> _Task instructions_:
Print exactly the lines from the one that contains "Eğitim (814, 116)" through the final line of the entries below, both included, and nothing else; omit the pictures.

> _Study material_:
_____

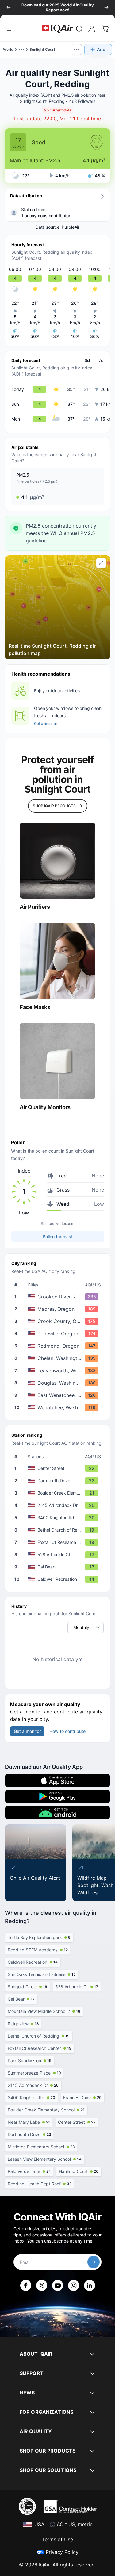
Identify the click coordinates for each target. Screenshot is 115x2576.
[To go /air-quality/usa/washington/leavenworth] (59, 1370)
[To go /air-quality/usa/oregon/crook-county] (59, 1321)
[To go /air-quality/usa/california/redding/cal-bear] (59, 1567)
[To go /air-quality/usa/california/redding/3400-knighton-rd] (59, 1517)
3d (87, 360)
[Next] (106, 7)
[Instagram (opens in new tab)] (73, 2285)
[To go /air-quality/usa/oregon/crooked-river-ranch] (59, 1296)
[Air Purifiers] (57, 861)
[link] (79, 29)
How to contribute (67, 1731)
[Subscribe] (93, 2262)
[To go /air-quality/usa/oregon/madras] (59, 1309)
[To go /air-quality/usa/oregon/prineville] (59, 1333)
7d (101, 360)
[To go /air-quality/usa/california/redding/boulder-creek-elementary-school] (59, 1493)
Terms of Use (57, 2539)
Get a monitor (45, 723)
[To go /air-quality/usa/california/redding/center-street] (59, 1468)
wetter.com (64, 1223)
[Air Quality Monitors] (57, 1061)
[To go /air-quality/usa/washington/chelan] (59, 1358)
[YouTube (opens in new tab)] (57, 2285)
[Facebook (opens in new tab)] (25, 2285)
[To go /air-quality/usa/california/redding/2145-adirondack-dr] (59, 1505)
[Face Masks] (57, 961)
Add (101, 49)
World (8, 49)
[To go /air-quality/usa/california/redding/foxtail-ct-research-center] (59, 1542)
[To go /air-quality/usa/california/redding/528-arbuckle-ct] (59, 1554)
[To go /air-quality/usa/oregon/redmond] (59, 1346)
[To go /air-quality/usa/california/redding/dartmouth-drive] (59, 1481)
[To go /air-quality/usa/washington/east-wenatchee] (59, 1395)
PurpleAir (70, 227)
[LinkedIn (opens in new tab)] (89, 2285)
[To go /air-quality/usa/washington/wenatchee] (59, 1407)
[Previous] (8, 7)
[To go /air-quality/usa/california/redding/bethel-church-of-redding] (59, 1530)
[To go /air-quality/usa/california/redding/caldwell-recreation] (59, 1579)
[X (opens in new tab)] (41, 2285)
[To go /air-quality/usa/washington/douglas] (59, 1383)
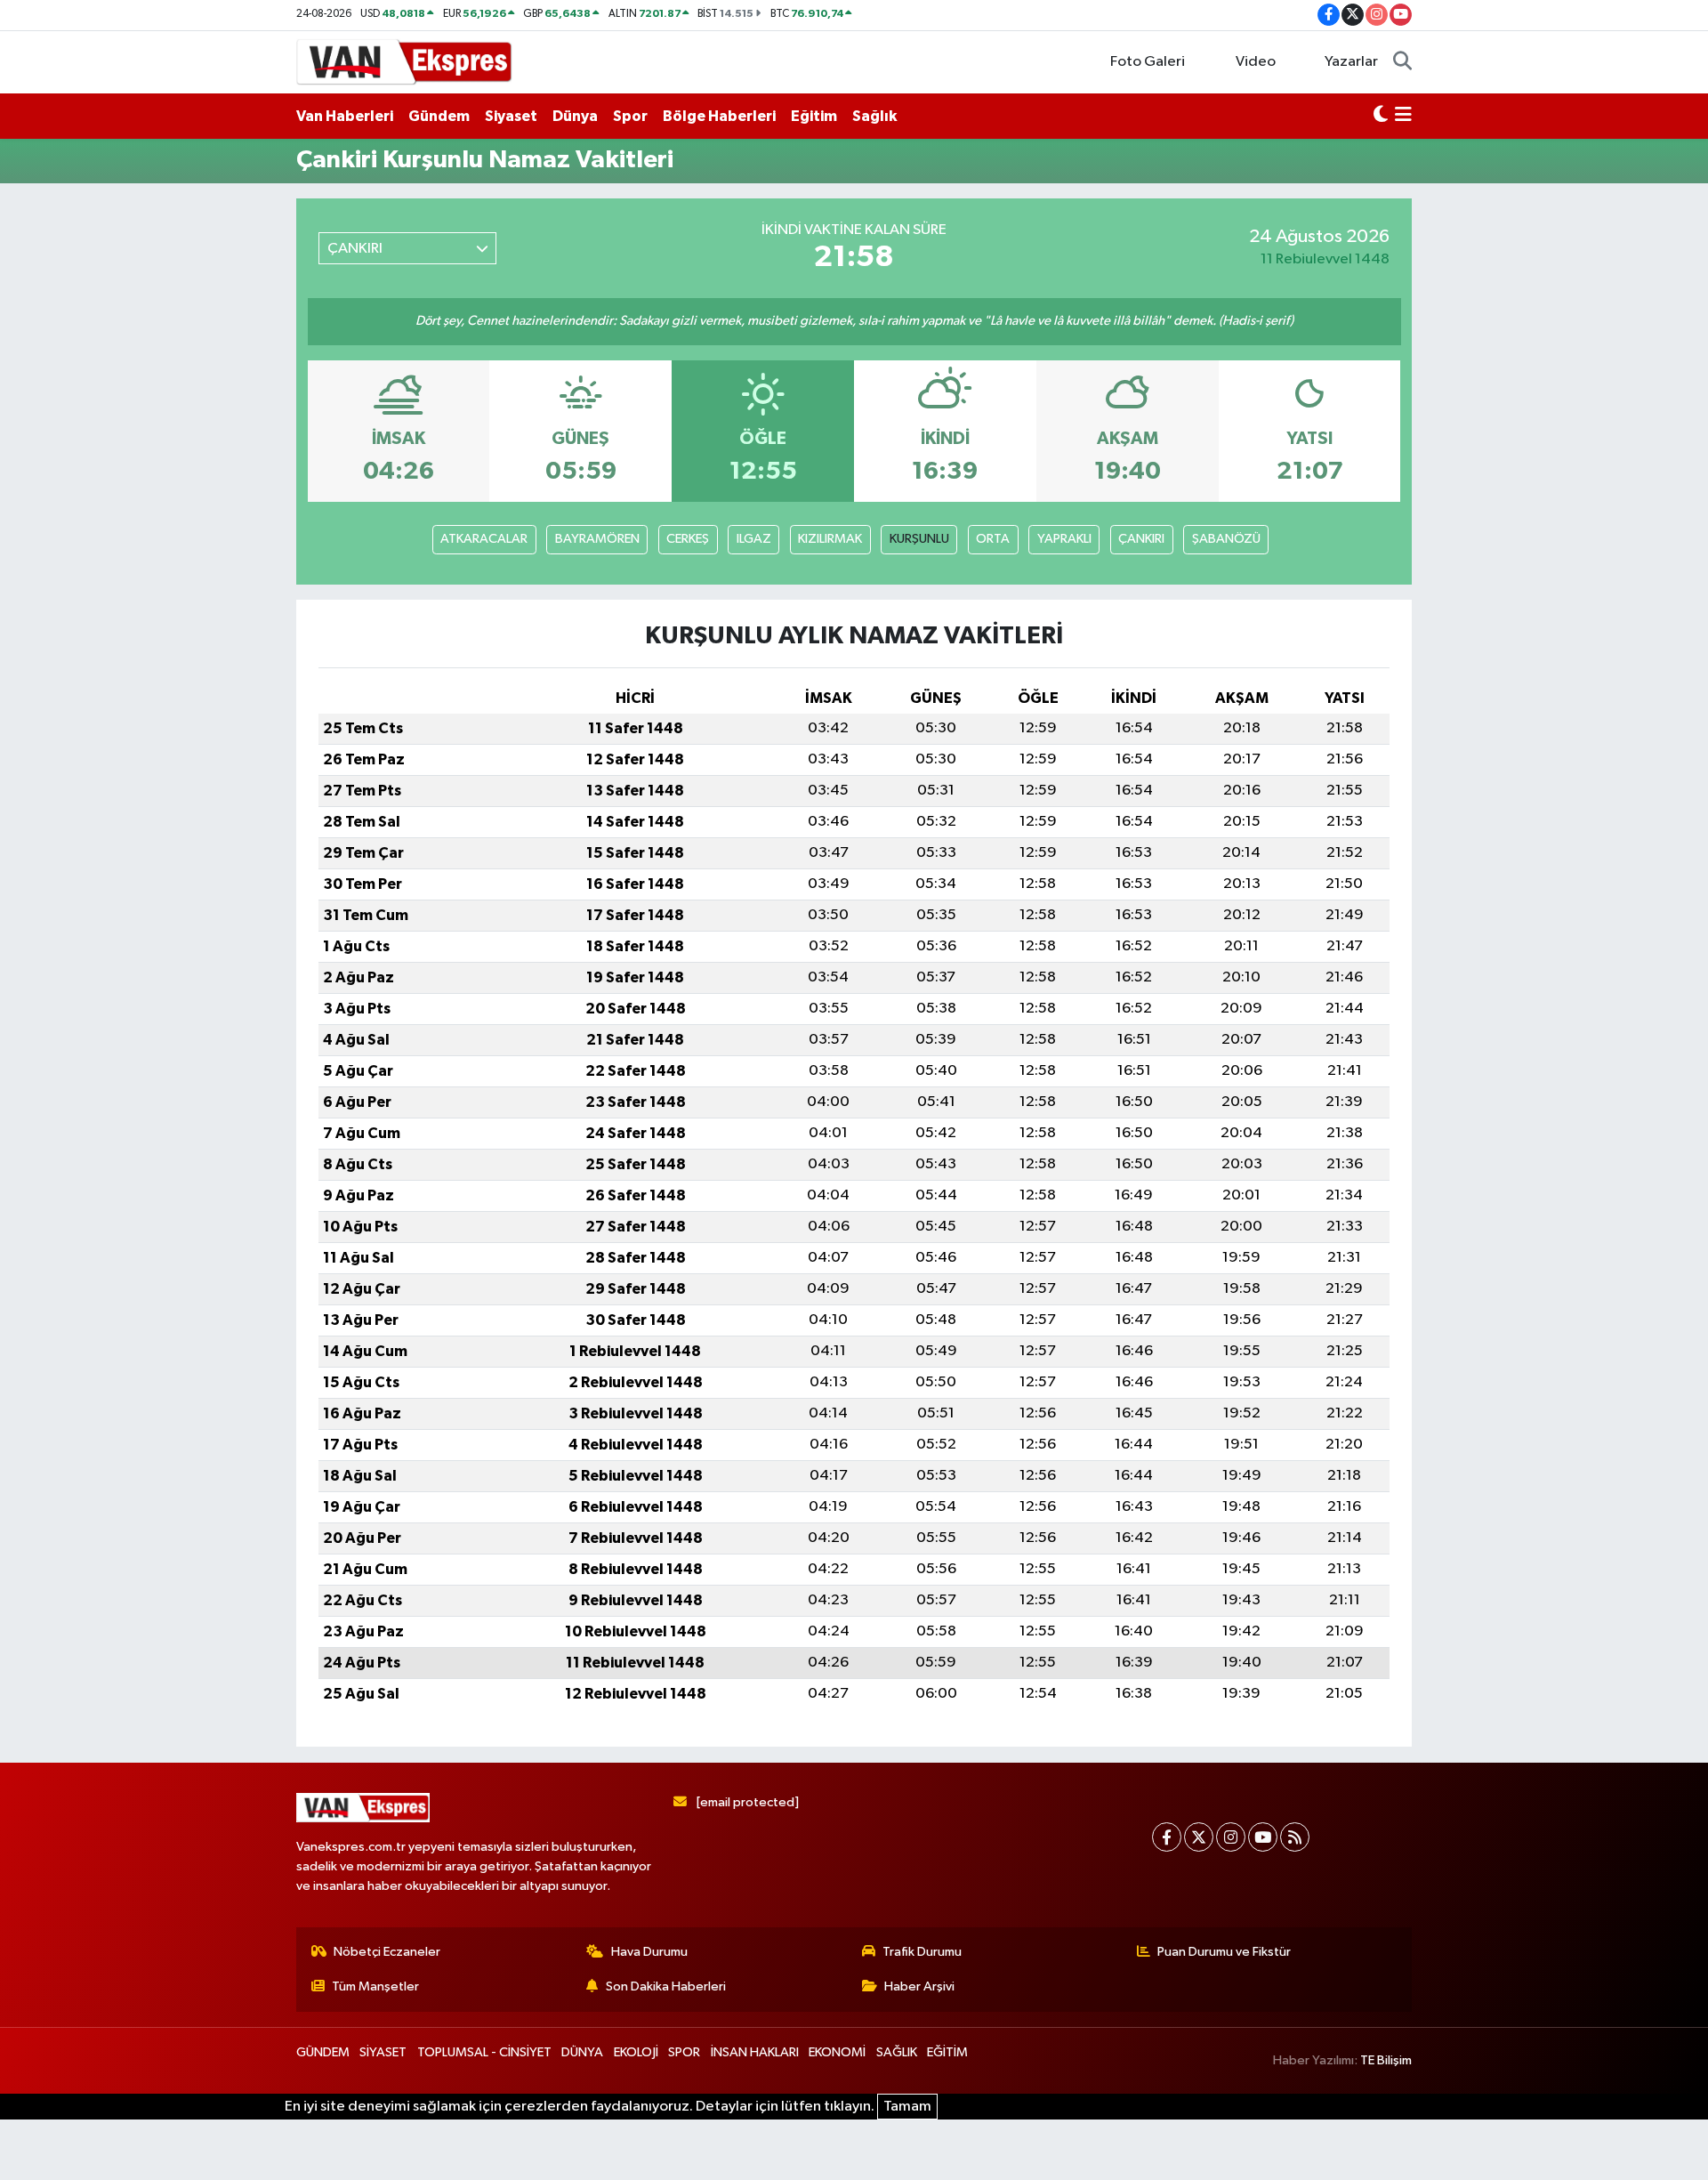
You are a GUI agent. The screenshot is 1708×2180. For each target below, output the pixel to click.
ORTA (993, 538)
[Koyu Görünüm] (1381, 116)
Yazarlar (1351, 61)
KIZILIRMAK (830, 538)
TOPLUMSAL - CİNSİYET (484, 2052)
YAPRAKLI (1064, 538)
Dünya (575, 116)
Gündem (439, 116)
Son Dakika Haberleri (666, 1986)
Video (1256, 61)
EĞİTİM (947, 2052)
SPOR (684, 2052)
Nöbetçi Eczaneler (387, 1951)
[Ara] (1402, 62)
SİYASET (383, 2052)
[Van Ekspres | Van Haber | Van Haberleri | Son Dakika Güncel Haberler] (404, 61)
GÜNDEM (323, 2052)
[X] (1198, 1837)
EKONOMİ (837, 2052)
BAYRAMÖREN (597, 538)
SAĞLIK (896, 2052)
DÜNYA (582, 2052)
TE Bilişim (1386, 2060)
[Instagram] (1230, 1837)
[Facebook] (1166, 1837)
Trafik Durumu (922, 1951)
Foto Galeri (1147, 61)
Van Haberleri (344, 116)
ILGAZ (754, 538)
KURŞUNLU (919, 538)
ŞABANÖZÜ (1226, 538)
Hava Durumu (649, 1951)
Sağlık (874, 116)
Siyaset (511, 116)
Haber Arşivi (919, 1986)
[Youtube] (1262, 1837)
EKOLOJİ (636, 2052)
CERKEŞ (687, 538)
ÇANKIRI (1141, 538)
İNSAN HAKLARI (755, 2052)
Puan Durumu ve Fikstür (1224, 1951)
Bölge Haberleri (719, 116)
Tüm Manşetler (375, 1986)
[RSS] (1294, 1837)
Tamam (907, 2106)
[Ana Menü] (1403, 116)
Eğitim (814, 116)
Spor (630, 116)
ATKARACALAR (484, 538)
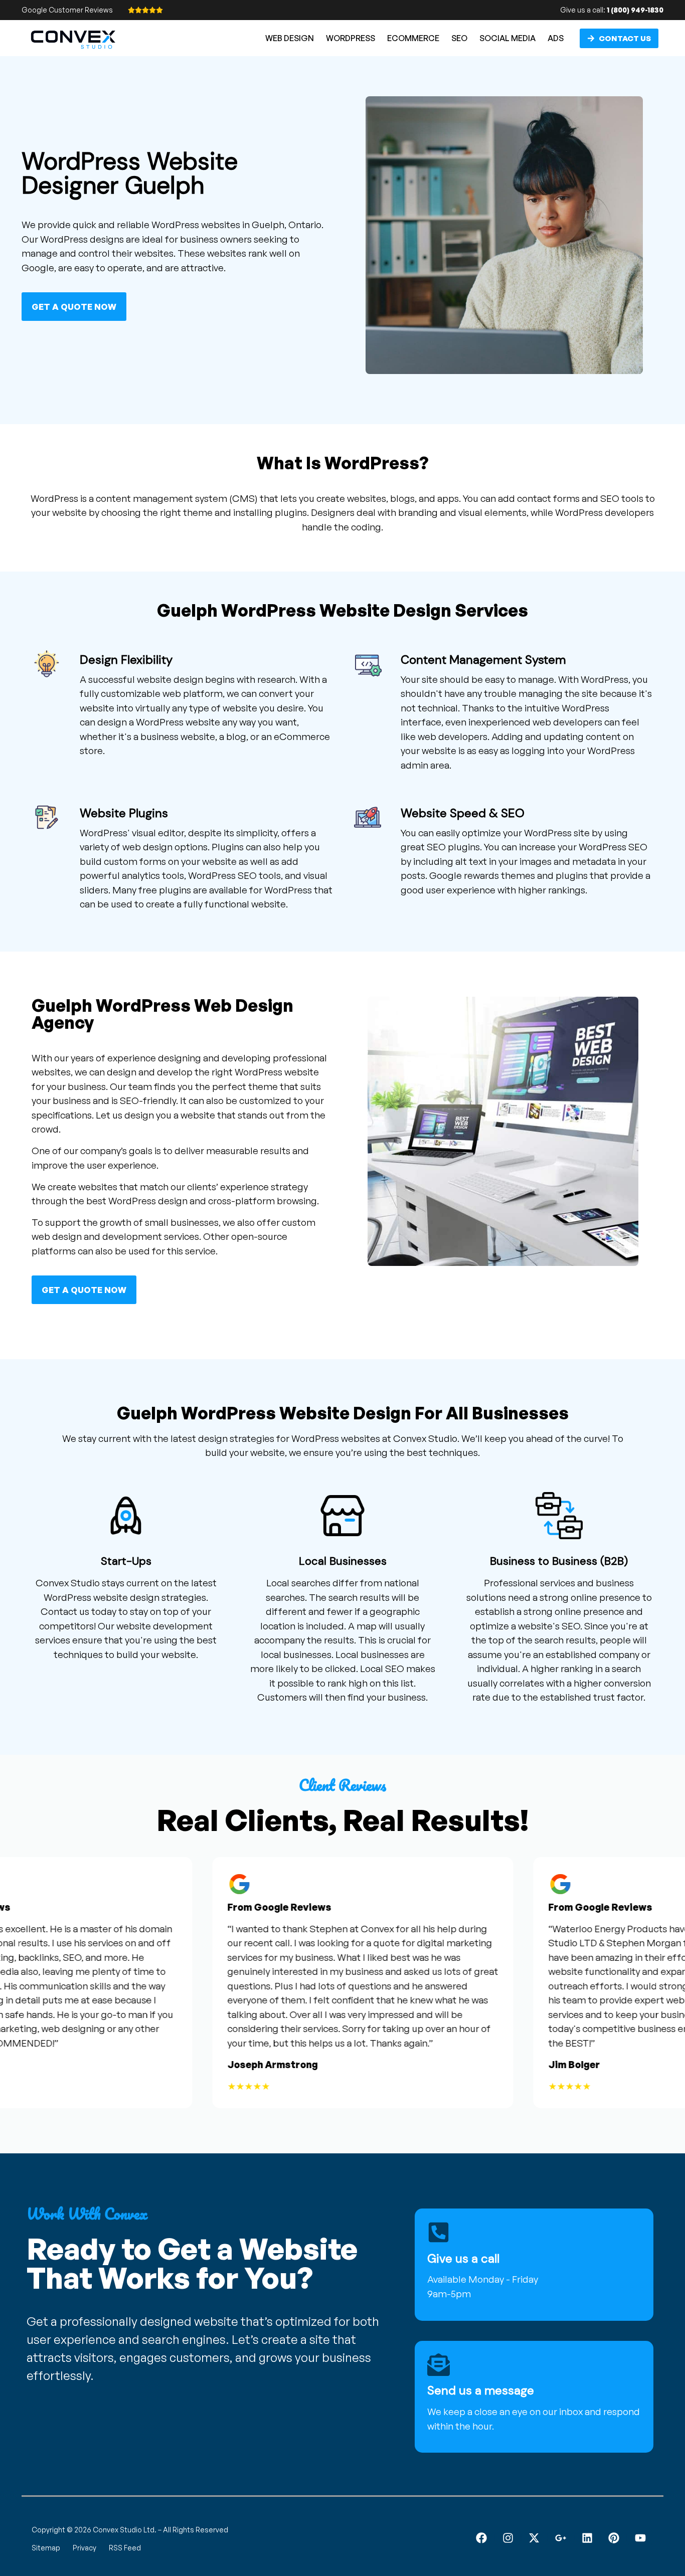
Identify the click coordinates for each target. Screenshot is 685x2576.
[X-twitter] (534, 2537)
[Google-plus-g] (561, 2537)
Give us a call (463, 2258)
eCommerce (413, 38)
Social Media (507, 38)
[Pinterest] (613, 2537)
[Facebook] (481, 2537)
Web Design (289, 38)
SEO (459, 38)
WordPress (350, 38)
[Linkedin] (587, 2537)
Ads (556, 38)
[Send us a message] (438, 2364)
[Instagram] (507, 2537)
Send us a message (480, 2390)
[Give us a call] (438, 2232)
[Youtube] (640, 2537)
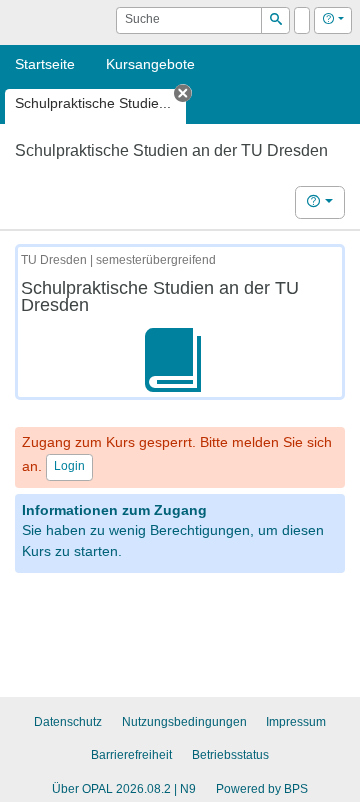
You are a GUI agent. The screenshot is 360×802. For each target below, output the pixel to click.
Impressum (296, 722)
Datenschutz (68, 722)
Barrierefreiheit (131, 755)
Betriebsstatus (230, 755)
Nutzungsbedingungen (184, 722)
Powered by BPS (262, 789)
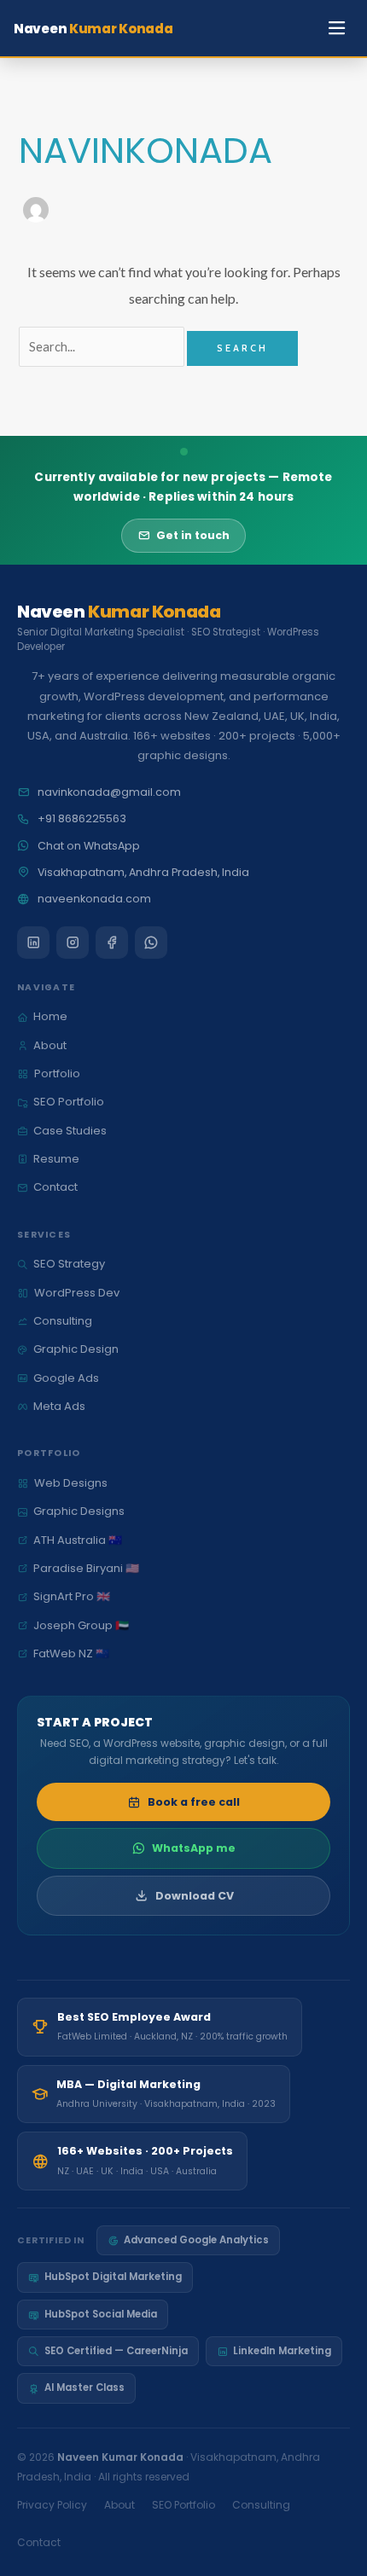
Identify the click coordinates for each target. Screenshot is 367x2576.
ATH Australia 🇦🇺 (77, 1540)
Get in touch (193, 535)
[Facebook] (112, 942)
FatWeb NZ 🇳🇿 (71, 1653)
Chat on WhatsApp (89, 845)
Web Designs (71, 1483)
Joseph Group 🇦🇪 (81, 1625)
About (50, 1045)
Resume (56, 1159)
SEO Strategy (69, 1264)
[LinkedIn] (33, 942)
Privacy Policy (52, 2505)
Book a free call (194, 1802)
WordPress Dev (76, 1293)
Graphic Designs (79, 1511)
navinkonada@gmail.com (109, 792)
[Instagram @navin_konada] (72, 942)
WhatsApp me (194, 1848)
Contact (55, 1187)
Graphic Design (76, 1349)
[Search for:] (103, 346)
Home (50, 1016)
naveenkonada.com (94, 898)
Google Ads (66, 1378)
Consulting (62, 1321)
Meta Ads (59, 1406)
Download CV (194, 1895)
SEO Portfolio (68, 1102)
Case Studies (70, 1131)
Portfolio (57, 1073)
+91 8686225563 (82, 818)
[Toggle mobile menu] (337, 29)
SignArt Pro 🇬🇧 (71, 1596)
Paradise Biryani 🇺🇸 (86, 1568)
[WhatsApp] (151, 942)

_____

> _Task answer_:
Eğitim (814, 116)
Spor (630, 116)
ATKARACALAR (484, 538)
Identify the click coordinates for each target. Screenshot is 685x2576.
[X-twitter] (534, 2537)
[Google-plus-g] (561, 2537)
Give us a call (463, 2258)
eCommerce (413, 38)
Social Media (507, 38)
[Pinterest] (613, 2537)
[Facebook] (481, 2537)
Web Design (289, 38)
SEO (459, 38)
WordPress (350, 38)
[Linkedin] (587, 2537)
Ads (556, 38)
[Send us a message] (438, 2364)
[Instagram] (507, 2537)
Send us a message (480, 2390)
[Give us a call] (438, 2232)
[Youtube] (640, 2537)
You are a GUI agent. The screenshot is 360×802. For each target below, output the pixel to click.
Impressum (296, 722)
Datenschutz (68, 722)
Barrierefreiheit (131, 755)
Betriebsstatus (230, 755)
Nutzungsbedingungen (184, 722)
Powered by BPS (262, 789)
Identify the click coordinates for each target. Screenshot is 367x2576.
ATH Australia 🇦🇺 (77, 1540)
Get in touch (193, 535)
[Facebook] (112, 942)
FatWeb NZ 🇳🇿 (71, 1653)
Chat on WhatsApp (89, 845)
Web Designs (71, 1483)
Joseph Group 🇦🇪 (81, 1625)
About (50, 1045)
Resume (56, 1159)
SEO Strategy (69, 1264)
[LinkedIn] (33, 942)
Privacy Policy (52, 2505)
Book a free call (194, 1802)
WordPress Dev (76, 1293)
Graphic Designs (79, 1511)
navinkonada@gmail.com (109, 792)
[Instagram @navin_konada] (72, 942)
WhatsApp me (194, 1848)
Contact (55, 1187)
Graphic Design (76, 1349)
[Search for:] (103, 346)
Home (50, 1016)
naveenkonada.com (94, 898)
Google Ads (66, 1378)
Consulting (62, 1321)
Meta Ads (59, 1406)
Download CV (194, 1895)
SEO Portfolio (68, 1102)
Case Studies (70, 1131)
Portfolio (57, 1073)
+91 8686225563 (82, 818)
[Toggle mobile menu] (337, 29)
SignArt Pro 🇬🇧 (71, 1596)
Paradise Biryani 🇺🇸 (86, 1568)
[WhatsApp] (151, 942)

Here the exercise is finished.